En concreto, la adecuación de las estructuras socio- sanitarias pasaría por muy diversas intervenciones: revisión de los protocolos y documentos que se utilizan en la gestión administrativa para atender a la posible diversidad afectiva y sexual; políticas que permitan a las parejas del mismo sexo continuar su vida juntas cuando estén institucionalizados; políticas sanitarias que contemplen la existencia y los derechos en la toma de decisiones críticas de las denominadas familias de elección; comprensión en el diseño los programas de apoyo a los cuidadores/as de la experiencia de envejecimiento y vida en pareja de las personas no heterosexuales. Aunque la existencia de centros residenciales específicamente dirigidos a las personas mayores no heterosexuales puede ser una solución (quizás demasiado condicionada por la capacidad adquisitiva) no debe hacernos perder de vista la necesidad de que estos criterios antidiscriminatorios penetren e informen la red pública de servicios dedicados a las personas mayores.

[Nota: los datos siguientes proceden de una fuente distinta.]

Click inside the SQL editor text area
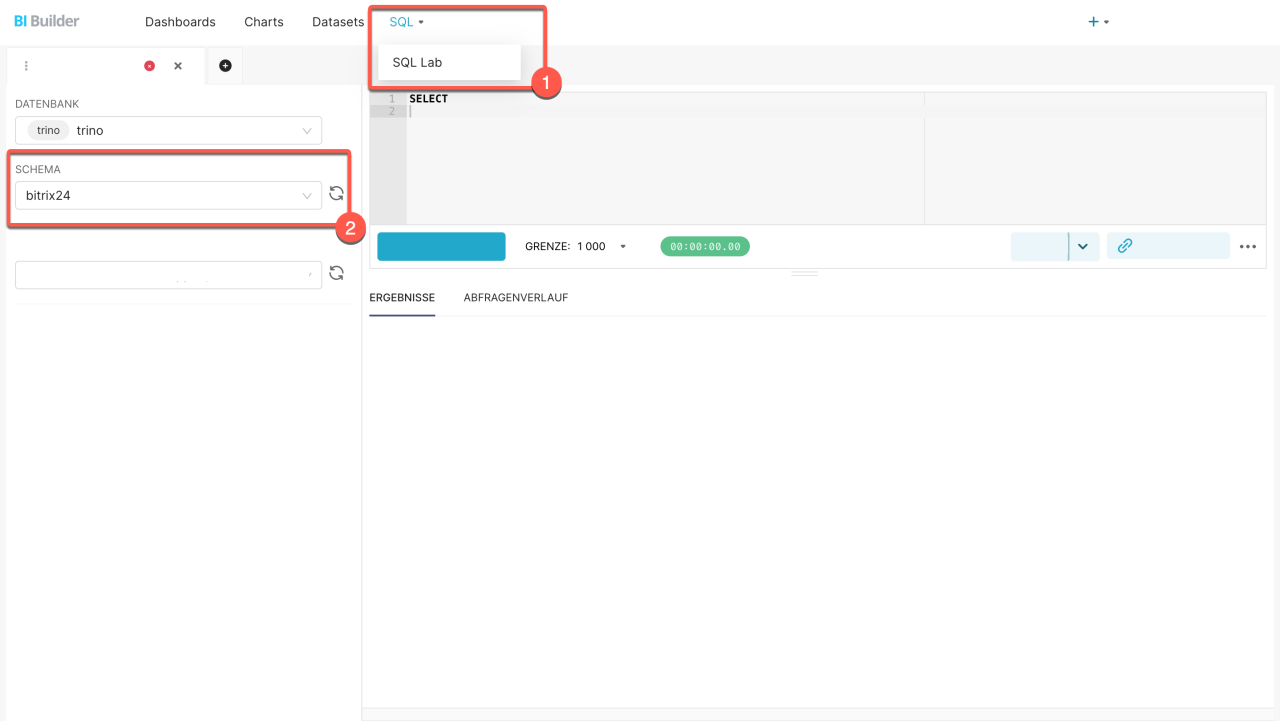Image resolution: width=1280 pixels, height=721 pixels. (x=660, y=160)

En otro orden de cosas, tampoco los colectivos LGBT han sabido siempre vehicular adecuadamente y con efectividad los derechos, reivindicaciones y necesidades de las personas mayores. La visibilidad social que han conseguido por ejemplo para los gais y lesbianas jóvenes, contrasta con el olvido de los mayores incluso dentro de los programas, dispositivos e iniciativas puestas en pie por estos mismos colectivos reivindicativos.

Por ello los grupos y colectivos LGBT deben realizar un esfuerzo mayor por integrar en sus reivindicaciones y en los servicios que articulan a las personas mayores. El edadismo está demasiado presente en el mundo LGBT. La intervención debe abarcar desde la creación de espacios de encuentro específico para las personas mayores LGBT para que no se vean expulsados y rechazados del ambiente, hasta la articulación (o la colaboración con los ya existentes) de servicios relacionados con la provisión de cuidados, el apoyo a los cuidadores, etc. El intercambio intergeneracional siempre resulta fructífero pero puede ser incluso especialmente enriquecedor entre estos colectivos que han sufrido una vida de discriminación y que han vivido situaciones y momentos claves en el surgimiento de los movimientos LGBT y en la lucha por los derechos del colectivo. Ante la situación de las personas mayores LGBT la opción por el activismo aparece no solo como la correcta sino como inevitable.

Con todo tenemos que ser optimistas y reconocer que las cosas están cambiando como demuestran iniciativas como esta misma publicación. A pesar del largo camino que queda por recorrer, con esfuerzo, poco a poco y a través de la labor de los/las activistas LGBT y, en general, de todos las personas preocupadas por la justicia y la igualdad, estos grupos se hacen más visibles y se avanza hacia un reconocimiento pleno de sus derechos. Lo cual parece un rasgo indispensable de lo que debería ser una sociedad decente.

Jorge Gracia Ibáñez
Doctor en Derecho (programa de Sociología Jurídica) por la Universidad de Zaragoza. Actualmente da clases en la Escola de Criminología de la Universidad de Oporto (Portugal) y en la Universitat Oberta de Catalunya. Es miembro del Laboratorio de Sociología Jurídica de la Universidad de Zaragoza. Su tema de investigación principal es el maltrato familiar hacia las personas mayores. Ha publicado una monografía sobre esa cuestión y colaborado en varios libros colectivos así como diversos artículos en revistas científicas nacionales y extranjeras sobre diversos temas: maltrato familiar, violencia de género, derechos humanos, derechos sociales, grupos vulnerables, discriminación y minorías sexuales. Varias de esas publicaciones tienen que ver con las relaciones entre cine y derecho.